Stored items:
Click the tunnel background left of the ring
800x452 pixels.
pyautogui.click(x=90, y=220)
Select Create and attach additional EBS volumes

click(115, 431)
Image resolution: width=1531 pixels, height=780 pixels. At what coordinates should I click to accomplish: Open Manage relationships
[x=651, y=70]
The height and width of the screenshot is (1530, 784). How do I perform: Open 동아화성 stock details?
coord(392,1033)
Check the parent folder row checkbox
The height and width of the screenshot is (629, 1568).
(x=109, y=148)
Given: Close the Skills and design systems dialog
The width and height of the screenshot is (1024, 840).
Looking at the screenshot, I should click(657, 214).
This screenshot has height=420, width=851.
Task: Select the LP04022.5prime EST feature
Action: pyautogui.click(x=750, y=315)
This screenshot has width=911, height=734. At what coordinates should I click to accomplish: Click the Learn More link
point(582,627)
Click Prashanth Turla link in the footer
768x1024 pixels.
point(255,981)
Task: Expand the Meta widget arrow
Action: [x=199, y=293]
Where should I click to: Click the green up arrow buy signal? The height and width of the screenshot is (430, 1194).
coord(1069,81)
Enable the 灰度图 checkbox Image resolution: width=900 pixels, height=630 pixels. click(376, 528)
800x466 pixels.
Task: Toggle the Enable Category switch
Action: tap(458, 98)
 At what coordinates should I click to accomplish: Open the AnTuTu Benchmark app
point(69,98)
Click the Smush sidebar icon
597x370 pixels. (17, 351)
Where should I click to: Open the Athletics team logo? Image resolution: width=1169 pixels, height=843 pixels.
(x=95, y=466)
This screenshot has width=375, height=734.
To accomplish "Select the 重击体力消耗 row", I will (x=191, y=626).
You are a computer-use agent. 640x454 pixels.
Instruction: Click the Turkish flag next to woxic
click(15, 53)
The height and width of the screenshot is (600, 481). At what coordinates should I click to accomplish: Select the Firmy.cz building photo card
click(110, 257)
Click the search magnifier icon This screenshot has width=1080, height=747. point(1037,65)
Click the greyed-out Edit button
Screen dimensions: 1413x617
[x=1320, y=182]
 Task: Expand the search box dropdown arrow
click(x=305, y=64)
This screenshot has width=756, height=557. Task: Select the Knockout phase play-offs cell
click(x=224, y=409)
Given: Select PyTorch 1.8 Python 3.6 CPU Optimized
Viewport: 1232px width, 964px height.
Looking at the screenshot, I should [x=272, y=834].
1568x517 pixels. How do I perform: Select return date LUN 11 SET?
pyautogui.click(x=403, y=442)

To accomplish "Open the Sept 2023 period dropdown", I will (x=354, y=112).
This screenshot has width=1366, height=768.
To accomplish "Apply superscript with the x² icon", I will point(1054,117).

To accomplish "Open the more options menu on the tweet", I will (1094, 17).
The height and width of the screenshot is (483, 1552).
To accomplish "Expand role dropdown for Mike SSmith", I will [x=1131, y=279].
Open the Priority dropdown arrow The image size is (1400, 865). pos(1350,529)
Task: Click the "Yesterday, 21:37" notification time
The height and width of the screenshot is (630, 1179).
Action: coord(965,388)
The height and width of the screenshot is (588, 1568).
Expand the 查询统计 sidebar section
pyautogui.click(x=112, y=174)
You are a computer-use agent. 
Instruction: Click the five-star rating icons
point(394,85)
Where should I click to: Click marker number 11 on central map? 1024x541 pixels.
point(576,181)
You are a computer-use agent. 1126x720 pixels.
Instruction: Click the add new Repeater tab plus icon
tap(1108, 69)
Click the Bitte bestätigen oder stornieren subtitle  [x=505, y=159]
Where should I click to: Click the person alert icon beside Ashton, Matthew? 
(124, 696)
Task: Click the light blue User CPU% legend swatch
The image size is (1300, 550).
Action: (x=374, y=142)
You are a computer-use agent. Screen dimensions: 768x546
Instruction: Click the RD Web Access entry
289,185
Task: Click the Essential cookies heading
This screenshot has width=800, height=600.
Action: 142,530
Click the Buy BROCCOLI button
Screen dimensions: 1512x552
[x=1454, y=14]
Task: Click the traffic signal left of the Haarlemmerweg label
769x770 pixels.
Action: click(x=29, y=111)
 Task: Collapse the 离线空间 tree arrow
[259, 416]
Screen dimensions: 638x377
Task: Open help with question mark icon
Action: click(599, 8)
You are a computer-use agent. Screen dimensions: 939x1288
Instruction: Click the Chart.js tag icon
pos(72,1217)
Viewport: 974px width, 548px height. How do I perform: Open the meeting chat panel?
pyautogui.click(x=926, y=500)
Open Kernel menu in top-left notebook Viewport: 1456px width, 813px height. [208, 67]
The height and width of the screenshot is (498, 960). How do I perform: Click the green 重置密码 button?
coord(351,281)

REQUIRED ACTION |
Copy out each line of the data where the string "menu" appears.

SOLVED EXERCISE |
To accomplish "Open the more options menu on the tweet", I will (1094, 17).
Open Kernel menu in top-left notebook Viewport: 1456px width, 813px height. [208, 67]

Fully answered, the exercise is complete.